Message-ID: <Pine.SUN.3.91.981026211846.14596A-100000@igc.apc.org>
Date: Mon, 26 Oct 1998 21:23:10 -0800
Sender: Forum on Labor in the Global Economy <LABOR-L@YORKU.CA>
From: Art McGee <amcgee@IGC.ORG>
Subject: NEW BOOK: The Color of Politics
Comments: To: cws-w@igc.org, sldrty-l@igc.org
To: LABOR-L@YORKU.CA

---------- Begin Forward By Art McGee ----------
Date: Mon, 26 Oct 1998 15:25:11 -0500
From: Mike Goldfield <aa2182@wayne.edu>
Subject: New Book - Goldfield - The Color of Politics

Precis of The Color of Politics: Race, Class, and the Mainsprings of American Politics by Michael Goldfield

From Mike Goldfield, 26 October 1998

In this penetrating new examination of the American political scene, social scientist Michael Goldfield traces our current political morass to its roots in the racism of the labor movement after World War II. Goldfield begins by showing how race has played a central role at every historical turning point in American history, from the founding of the Republic to the contemporary era. Today’s most vexing political issues (affirmativew action, welfare reform, immigration, crime, and the death penalty, among others) clearly reflect that sad legacy, but less evident is the role of racism in the long decline of the labor movement.

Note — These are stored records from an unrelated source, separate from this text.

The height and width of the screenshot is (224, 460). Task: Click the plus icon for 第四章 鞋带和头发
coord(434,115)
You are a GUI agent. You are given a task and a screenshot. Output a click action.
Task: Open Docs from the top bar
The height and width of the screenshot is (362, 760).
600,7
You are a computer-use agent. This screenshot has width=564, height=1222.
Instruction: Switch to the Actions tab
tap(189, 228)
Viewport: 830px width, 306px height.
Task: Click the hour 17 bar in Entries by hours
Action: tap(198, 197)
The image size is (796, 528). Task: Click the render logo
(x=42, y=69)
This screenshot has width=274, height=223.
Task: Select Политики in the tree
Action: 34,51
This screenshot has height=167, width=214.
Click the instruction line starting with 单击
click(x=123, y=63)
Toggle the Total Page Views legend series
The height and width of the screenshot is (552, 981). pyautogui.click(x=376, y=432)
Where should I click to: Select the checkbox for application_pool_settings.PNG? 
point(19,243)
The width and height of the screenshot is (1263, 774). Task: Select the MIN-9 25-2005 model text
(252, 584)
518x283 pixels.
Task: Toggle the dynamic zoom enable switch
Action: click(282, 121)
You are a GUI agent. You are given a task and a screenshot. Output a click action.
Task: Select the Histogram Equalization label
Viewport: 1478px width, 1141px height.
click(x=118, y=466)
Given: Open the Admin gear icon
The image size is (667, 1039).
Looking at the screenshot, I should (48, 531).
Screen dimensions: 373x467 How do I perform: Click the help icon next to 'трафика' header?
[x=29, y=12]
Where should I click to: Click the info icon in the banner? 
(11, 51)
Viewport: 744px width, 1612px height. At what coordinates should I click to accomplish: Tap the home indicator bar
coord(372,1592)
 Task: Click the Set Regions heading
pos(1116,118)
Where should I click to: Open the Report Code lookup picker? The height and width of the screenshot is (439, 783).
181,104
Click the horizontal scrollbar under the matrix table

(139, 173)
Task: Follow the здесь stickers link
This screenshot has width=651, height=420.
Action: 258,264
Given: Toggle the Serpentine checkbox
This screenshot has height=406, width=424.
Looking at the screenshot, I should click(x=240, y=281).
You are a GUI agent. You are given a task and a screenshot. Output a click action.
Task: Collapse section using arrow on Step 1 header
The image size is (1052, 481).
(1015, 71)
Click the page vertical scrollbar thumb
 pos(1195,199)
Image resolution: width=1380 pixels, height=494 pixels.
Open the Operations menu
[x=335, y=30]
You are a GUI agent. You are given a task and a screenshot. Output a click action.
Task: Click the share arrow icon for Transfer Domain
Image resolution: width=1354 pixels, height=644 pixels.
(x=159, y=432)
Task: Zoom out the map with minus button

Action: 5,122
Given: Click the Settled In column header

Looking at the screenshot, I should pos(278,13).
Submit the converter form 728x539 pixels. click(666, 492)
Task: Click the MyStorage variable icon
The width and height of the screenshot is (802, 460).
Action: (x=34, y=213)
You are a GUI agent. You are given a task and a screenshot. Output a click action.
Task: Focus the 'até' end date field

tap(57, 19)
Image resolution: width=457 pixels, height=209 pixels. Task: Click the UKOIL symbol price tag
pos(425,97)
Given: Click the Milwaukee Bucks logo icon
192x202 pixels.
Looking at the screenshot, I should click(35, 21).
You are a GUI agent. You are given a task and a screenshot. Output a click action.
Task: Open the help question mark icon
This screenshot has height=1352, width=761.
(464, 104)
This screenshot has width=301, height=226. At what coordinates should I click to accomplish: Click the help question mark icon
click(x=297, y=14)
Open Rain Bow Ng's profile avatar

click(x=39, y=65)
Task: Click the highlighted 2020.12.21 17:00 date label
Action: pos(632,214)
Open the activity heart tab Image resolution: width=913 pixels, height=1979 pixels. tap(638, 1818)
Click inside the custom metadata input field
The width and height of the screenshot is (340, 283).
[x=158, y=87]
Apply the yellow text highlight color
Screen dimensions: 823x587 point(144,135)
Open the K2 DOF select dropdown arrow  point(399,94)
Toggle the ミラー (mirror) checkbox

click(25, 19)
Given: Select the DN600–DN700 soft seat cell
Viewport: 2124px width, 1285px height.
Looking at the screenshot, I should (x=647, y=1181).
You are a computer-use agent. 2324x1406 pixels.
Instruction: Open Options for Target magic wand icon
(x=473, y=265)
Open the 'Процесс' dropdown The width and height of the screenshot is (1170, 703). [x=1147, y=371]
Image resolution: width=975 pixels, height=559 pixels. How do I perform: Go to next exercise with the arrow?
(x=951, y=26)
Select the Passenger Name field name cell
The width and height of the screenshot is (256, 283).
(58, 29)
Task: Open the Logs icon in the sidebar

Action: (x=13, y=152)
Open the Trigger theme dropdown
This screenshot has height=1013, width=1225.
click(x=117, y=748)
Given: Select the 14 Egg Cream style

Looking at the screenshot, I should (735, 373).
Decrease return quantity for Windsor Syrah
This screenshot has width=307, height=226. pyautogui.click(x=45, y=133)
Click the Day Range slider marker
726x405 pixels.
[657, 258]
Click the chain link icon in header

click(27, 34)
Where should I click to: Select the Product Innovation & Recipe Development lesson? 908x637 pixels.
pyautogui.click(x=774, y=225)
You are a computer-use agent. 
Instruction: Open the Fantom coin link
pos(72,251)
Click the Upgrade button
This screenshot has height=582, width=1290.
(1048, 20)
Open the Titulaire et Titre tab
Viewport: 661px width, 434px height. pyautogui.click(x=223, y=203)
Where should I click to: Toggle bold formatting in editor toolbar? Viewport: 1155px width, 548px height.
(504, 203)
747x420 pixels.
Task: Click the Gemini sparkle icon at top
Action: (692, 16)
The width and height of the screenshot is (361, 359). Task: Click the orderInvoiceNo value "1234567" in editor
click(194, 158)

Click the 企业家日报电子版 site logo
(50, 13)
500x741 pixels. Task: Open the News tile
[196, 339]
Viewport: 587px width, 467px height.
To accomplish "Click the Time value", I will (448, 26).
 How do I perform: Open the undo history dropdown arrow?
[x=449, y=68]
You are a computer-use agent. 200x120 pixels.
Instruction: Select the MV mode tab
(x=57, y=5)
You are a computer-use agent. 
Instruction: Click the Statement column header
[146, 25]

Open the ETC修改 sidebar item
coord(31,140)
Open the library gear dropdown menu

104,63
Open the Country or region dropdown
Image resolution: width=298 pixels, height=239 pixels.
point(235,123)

Despite tentative multiracial efforts during the Great Depression, organized labor gradually abandoned minority workers during World War II. By the end of the 1940s the Congress of Industrial Organizations pulled the plug on its failed Operation Dixie and soon after purged the CIO’s most racially progressive elements. Goldfield explains how these actions cleared the way for the 1948 presidential campaign and culminated in Richard Nixon’s (and ultimately Reagan, Bush, and Gingrich’s) divisive southern strategy.

A well-documented and completely accessible look at race in the history of American politics, Goldfield’s book is an important explanation of our nation’s increasing polarization as well as a constructive blueprint for the future.